On November 13, 1991, the station house was added to the National Register of Historic Places. In 1996, federal funding from the Intermodal Surface Transportation Efficiency Act was obtained to restore the station building.

During the 2002 US Open and 2009 US Open golf tournaments at Bethpage State Park, the station was used by spectators as a transfer point to shuttle buses to Bethpage Black Course. In 2009, approximately 29 percent of all attendees arrived via the Long Island Rail Road.
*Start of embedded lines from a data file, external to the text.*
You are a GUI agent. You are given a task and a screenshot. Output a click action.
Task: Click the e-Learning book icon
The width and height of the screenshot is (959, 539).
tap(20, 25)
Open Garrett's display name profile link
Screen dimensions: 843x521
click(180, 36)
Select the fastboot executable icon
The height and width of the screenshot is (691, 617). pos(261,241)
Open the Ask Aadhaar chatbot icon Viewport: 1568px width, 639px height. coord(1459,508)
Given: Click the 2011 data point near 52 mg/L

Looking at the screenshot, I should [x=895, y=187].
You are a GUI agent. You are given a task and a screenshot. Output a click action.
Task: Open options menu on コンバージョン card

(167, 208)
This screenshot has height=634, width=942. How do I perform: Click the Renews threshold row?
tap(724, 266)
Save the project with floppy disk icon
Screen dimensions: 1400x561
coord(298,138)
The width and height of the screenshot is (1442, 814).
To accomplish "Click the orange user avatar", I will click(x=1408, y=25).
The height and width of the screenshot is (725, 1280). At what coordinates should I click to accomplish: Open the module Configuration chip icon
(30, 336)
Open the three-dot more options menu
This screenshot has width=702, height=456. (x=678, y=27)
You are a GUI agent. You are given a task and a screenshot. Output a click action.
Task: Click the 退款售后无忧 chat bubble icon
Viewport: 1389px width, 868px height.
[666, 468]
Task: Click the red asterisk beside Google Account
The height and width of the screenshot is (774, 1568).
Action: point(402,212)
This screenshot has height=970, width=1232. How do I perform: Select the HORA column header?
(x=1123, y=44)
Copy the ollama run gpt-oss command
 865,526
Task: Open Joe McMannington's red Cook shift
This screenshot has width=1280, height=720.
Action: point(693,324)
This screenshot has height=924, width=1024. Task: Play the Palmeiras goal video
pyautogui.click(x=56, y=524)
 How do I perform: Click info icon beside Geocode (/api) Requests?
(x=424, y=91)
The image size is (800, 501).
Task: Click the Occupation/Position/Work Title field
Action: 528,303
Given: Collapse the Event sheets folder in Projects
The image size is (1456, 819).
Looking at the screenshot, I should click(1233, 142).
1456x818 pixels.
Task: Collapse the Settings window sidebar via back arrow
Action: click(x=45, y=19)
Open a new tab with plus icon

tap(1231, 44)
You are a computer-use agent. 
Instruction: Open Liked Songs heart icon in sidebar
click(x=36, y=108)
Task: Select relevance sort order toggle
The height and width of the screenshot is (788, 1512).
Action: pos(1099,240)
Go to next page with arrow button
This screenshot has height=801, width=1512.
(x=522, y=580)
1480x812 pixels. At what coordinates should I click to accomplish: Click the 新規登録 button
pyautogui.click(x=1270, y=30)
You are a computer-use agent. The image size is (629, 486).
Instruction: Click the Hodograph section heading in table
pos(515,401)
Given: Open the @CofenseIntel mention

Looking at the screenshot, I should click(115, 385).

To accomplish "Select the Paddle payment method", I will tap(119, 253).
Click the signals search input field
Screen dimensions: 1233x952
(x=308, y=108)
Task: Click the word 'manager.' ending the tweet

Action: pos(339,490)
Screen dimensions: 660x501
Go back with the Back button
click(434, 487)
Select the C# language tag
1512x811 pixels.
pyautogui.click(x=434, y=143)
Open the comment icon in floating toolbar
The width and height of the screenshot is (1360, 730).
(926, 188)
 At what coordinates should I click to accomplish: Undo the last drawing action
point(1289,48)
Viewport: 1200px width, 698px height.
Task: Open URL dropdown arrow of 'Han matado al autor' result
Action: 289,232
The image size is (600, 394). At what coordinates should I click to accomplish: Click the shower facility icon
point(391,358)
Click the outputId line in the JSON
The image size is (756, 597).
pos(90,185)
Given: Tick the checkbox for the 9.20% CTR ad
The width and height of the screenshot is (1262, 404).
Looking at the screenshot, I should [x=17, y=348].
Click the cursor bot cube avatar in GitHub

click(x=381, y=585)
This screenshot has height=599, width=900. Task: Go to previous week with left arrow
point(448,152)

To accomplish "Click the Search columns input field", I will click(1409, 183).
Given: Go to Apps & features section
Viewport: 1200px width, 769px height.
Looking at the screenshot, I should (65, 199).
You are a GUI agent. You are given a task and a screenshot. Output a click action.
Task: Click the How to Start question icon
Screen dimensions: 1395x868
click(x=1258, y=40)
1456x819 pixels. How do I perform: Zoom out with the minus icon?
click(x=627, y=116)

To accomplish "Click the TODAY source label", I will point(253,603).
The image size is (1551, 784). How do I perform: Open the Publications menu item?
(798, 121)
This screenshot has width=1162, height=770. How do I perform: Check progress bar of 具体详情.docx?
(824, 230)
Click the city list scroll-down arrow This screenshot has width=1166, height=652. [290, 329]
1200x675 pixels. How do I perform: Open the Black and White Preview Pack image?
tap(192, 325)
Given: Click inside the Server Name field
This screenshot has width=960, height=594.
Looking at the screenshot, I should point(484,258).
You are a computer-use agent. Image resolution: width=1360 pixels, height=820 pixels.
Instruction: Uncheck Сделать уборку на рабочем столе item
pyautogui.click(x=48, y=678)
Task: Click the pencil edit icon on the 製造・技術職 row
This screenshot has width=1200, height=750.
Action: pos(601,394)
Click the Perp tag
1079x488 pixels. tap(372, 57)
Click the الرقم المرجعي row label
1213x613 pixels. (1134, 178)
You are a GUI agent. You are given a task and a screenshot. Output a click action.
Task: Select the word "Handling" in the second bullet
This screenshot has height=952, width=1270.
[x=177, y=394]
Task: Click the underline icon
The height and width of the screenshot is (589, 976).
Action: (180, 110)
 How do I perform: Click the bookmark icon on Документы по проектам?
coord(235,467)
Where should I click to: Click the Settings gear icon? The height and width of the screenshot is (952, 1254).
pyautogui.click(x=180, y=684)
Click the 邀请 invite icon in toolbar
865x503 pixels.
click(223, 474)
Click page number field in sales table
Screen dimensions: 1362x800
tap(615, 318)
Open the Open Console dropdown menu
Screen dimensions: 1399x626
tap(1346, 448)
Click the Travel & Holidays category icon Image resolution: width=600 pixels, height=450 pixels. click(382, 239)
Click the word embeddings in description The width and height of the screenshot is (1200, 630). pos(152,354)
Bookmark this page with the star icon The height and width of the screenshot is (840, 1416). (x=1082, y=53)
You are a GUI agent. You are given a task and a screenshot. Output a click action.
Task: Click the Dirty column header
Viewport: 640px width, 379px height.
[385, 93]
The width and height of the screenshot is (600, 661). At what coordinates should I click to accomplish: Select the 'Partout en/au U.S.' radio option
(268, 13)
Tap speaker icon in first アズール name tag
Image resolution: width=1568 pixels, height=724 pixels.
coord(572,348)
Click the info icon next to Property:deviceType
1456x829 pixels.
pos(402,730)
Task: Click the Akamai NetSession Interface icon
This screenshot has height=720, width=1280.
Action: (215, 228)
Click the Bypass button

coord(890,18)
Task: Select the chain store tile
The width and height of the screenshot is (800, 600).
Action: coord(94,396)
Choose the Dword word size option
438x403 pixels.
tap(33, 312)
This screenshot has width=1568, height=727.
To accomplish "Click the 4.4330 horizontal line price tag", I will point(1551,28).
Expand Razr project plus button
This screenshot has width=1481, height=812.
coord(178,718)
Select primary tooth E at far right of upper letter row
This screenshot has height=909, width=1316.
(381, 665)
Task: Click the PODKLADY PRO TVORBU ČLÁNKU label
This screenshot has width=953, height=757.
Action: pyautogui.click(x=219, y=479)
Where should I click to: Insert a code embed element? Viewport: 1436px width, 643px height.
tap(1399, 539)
The station underwent a renovation in 2018. The station received a new ADA-compliant station house, new canopies, new platform shelter, and added platform amenities such as help points and complimentary WiFi.

==Station layout==
This station has two high-level side platforms, each 12 cars long. Westbound trains generally serve Platform A and eastbound trains Platform B, though some weekday trains stop at the opposite platform. Farmingdale is the eastbound terminal for select weekday trains.

Platform A, side platform
| Track 1 | ← toward or toward ( or ) → |
| Track 2 | ← toward or toward ( or ) → |
Platform B, side platform

=== Parking ===
Parking is available on both sides of the tracks, and requires either a permit from the Village of Farmingdale (available to residents and non-residents) or payment at parking meters. Meter regulations are not enforced on weekends. Another parking lot exists west of the station along Front Street and behind private property along the west side of Elizabeth Street. Village permits are also required for this parking lot.